In his second title defense, dos Anjos faced Eddie Alvarez on 7 July 2016 at UFC Fight Night 90. Despite closing as a three-to-one favorite to win the fight, he lost the bout via TKO in the first round. Reports arose after the Alvarez fight that dos Anjos had passed out for three minutes moments before going out to fight, and that this was due to the effects of the gruelling weight cut.

====Post championship====
dos Anjos next faced Tony Ferguson on 5 November 2016 at The Ultimate Fighter Latin America 3 Finale. He lost the fight via unanimous decision. Both participants were awarded Fight of the Night for their performance.
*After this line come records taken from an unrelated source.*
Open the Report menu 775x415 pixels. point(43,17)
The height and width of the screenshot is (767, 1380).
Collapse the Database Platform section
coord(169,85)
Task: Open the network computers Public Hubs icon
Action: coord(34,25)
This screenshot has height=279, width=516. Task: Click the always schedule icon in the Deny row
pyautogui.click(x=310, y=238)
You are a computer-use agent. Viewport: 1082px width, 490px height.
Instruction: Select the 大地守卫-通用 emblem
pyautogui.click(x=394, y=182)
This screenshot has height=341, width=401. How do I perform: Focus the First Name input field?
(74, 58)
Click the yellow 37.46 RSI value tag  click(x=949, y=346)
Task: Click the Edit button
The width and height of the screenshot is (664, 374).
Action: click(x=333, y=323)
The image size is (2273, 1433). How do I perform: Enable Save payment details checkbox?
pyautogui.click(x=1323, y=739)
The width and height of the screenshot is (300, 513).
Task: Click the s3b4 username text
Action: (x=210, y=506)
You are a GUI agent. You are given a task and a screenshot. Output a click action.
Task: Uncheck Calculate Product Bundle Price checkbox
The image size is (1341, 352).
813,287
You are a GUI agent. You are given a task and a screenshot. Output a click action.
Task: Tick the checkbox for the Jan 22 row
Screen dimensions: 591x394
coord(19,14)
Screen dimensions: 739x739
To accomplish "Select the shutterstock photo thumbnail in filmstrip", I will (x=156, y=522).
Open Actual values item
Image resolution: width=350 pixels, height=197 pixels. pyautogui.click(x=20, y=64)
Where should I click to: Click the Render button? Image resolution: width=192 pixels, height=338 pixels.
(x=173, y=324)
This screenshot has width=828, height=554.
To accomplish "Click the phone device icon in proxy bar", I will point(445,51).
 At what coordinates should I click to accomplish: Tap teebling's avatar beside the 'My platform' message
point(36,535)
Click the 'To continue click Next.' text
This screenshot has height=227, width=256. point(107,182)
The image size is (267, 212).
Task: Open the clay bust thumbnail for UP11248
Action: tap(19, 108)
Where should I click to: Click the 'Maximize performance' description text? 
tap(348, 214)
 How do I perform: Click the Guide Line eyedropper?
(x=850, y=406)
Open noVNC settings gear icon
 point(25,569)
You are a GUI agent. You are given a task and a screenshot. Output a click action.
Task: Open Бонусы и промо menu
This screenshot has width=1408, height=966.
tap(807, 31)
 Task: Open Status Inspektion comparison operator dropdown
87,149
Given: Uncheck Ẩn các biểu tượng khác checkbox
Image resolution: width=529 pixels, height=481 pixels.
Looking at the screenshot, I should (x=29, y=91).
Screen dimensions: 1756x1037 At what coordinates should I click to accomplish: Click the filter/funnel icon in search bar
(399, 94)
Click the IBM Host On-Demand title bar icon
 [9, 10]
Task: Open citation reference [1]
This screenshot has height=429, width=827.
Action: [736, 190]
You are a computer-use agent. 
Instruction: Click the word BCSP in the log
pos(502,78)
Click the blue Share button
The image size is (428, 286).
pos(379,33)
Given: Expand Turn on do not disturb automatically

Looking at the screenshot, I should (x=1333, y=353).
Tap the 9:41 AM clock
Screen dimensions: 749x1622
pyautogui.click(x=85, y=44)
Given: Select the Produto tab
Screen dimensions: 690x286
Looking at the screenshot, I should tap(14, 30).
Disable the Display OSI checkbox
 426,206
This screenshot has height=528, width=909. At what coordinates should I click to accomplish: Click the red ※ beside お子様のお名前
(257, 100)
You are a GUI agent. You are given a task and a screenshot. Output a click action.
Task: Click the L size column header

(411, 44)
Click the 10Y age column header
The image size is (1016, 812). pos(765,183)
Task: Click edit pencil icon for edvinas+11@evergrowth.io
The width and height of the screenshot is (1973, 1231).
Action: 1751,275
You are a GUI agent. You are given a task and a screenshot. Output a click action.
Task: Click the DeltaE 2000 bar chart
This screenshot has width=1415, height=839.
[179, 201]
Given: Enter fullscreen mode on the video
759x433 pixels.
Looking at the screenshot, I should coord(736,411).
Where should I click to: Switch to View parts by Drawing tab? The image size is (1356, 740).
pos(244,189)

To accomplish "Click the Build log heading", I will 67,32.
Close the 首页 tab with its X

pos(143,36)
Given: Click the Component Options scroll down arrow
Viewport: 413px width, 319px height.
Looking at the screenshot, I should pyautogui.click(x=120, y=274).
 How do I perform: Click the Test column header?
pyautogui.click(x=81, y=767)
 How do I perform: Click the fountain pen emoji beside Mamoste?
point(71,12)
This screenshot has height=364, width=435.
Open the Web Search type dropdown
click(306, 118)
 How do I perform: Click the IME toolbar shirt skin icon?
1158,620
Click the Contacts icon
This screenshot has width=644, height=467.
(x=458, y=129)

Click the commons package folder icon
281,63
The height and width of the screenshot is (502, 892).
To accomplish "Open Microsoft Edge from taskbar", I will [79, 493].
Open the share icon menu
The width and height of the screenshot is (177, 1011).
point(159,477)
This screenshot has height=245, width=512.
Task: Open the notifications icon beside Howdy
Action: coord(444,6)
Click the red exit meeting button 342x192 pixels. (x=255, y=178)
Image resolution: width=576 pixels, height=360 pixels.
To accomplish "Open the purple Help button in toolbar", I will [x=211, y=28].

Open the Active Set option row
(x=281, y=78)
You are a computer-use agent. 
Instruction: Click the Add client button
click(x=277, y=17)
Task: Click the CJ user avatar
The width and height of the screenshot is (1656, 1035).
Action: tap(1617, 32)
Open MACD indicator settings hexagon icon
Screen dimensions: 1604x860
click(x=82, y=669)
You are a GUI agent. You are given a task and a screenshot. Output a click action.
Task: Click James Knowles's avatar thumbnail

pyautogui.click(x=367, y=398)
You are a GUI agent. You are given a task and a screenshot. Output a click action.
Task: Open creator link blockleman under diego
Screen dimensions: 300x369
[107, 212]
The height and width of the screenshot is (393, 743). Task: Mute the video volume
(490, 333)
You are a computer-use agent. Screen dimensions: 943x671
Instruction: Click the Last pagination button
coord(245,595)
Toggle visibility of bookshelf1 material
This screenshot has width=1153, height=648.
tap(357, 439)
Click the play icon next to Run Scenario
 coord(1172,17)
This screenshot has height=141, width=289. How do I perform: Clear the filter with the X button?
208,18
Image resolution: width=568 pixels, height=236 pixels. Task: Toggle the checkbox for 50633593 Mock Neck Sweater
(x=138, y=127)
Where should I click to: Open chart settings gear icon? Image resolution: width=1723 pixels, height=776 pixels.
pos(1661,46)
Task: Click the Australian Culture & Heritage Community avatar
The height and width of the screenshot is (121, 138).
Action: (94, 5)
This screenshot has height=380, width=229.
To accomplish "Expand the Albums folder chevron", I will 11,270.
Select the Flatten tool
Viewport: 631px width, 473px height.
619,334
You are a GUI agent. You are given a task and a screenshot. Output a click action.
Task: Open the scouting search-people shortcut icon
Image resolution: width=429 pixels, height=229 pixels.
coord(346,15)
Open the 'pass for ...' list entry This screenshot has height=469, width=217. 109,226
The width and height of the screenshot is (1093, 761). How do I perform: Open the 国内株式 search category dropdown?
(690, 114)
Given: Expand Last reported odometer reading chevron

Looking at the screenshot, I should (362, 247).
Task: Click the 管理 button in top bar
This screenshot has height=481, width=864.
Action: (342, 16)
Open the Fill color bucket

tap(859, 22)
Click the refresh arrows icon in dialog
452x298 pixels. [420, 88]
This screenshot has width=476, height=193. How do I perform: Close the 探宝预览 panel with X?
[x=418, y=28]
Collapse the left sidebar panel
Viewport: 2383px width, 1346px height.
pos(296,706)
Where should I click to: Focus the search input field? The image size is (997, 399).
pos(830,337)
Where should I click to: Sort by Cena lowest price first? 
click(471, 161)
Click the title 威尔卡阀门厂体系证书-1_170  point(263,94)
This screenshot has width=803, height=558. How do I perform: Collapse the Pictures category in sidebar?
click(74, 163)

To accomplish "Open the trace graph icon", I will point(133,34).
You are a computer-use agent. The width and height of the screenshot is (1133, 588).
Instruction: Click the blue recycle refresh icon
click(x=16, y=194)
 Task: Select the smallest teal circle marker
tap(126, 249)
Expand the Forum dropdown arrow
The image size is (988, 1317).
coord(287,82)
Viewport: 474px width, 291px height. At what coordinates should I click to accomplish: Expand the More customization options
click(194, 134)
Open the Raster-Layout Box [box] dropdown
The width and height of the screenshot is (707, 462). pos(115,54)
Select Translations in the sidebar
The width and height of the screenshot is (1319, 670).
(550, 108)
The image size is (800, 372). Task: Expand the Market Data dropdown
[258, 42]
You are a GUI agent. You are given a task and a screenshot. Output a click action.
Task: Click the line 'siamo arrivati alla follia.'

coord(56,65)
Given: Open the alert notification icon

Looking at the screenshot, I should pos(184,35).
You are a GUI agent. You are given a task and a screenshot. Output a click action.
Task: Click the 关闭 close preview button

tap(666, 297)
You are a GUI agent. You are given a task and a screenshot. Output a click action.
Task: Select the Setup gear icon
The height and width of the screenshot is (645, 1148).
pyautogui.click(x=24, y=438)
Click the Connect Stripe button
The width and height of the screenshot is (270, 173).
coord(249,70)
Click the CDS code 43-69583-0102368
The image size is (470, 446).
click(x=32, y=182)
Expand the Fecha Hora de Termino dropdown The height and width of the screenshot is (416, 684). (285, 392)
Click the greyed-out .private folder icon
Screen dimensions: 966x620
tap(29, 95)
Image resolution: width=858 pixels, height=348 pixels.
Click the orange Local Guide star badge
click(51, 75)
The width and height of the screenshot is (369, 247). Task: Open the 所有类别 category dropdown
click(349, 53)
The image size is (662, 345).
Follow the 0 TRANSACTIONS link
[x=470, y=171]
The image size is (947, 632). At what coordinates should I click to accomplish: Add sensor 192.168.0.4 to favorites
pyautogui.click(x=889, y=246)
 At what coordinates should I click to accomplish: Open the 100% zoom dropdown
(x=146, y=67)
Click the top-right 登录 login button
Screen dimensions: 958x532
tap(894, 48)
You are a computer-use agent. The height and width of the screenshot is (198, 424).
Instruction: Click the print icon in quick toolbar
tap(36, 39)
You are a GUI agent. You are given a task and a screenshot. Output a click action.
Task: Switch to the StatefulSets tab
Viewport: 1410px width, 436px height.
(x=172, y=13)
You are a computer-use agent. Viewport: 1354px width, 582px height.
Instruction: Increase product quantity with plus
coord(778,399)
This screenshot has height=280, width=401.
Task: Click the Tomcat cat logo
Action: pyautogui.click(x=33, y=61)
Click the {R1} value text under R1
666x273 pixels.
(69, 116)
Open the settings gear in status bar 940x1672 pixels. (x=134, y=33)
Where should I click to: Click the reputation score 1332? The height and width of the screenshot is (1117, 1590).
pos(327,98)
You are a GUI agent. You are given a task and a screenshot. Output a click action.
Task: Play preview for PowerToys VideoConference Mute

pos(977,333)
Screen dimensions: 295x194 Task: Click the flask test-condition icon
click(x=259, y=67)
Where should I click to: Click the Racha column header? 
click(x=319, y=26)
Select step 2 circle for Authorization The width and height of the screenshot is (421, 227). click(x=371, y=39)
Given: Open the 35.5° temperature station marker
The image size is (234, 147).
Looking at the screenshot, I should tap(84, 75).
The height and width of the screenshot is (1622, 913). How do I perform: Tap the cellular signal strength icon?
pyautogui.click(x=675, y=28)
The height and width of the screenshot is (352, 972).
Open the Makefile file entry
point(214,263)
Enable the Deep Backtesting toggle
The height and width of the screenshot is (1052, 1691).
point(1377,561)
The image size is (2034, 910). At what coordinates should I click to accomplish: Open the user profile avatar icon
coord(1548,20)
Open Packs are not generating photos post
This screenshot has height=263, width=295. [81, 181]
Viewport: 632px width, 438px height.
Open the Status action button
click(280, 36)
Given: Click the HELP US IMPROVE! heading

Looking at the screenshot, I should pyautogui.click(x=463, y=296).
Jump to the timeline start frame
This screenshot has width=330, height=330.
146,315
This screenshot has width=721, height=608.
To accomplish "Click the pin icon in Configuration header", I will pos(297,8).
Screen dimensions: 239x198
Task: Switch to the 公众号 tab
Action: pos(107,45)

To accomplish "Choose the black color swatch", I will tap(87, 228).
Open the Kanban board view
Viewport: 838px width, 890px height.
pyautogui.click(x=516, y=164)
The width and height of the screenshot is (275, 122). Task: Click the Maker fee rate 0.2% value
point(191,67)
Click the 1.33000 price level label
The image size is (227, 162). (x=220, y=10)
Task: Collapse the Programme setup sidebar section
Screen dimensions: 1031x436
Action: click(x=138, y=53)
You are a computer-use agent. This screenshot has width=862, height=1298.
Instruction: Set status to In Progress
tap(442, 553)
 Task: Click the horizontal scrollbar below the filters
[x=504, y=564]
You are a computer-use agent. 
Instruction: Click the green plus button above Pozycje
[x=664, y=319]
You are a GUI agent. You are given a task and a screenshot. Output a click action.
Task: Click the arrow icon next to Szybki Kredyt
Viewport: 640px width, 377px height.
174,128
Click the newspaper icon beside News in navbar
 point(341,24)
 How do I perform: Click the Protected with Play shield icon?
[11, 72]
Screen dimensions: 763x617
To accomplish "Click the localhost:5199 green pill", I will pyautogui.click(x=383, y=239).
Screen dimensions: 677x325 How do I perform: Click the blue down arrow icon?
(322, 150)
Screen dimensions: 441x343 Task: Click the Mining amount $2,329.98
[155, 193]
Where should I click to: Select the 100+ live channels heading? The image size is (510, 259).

==== Move to Welterweight ====
dos Anjos faced Tarec Saffiedine, former Strikeforce title holder, in a welterweight bout on 17 June 2017 at UFC Fight Night 111. He won the fight via unanimous decision (30–27, 30–27, and 29–28).

dos Anjos faced Neil Magny on 9 September 2017 at UFC 215. He won the fight via arm-triangle choke submission in the first round. This win also earned dos Anjos his fourth Performance of the Night bonus award.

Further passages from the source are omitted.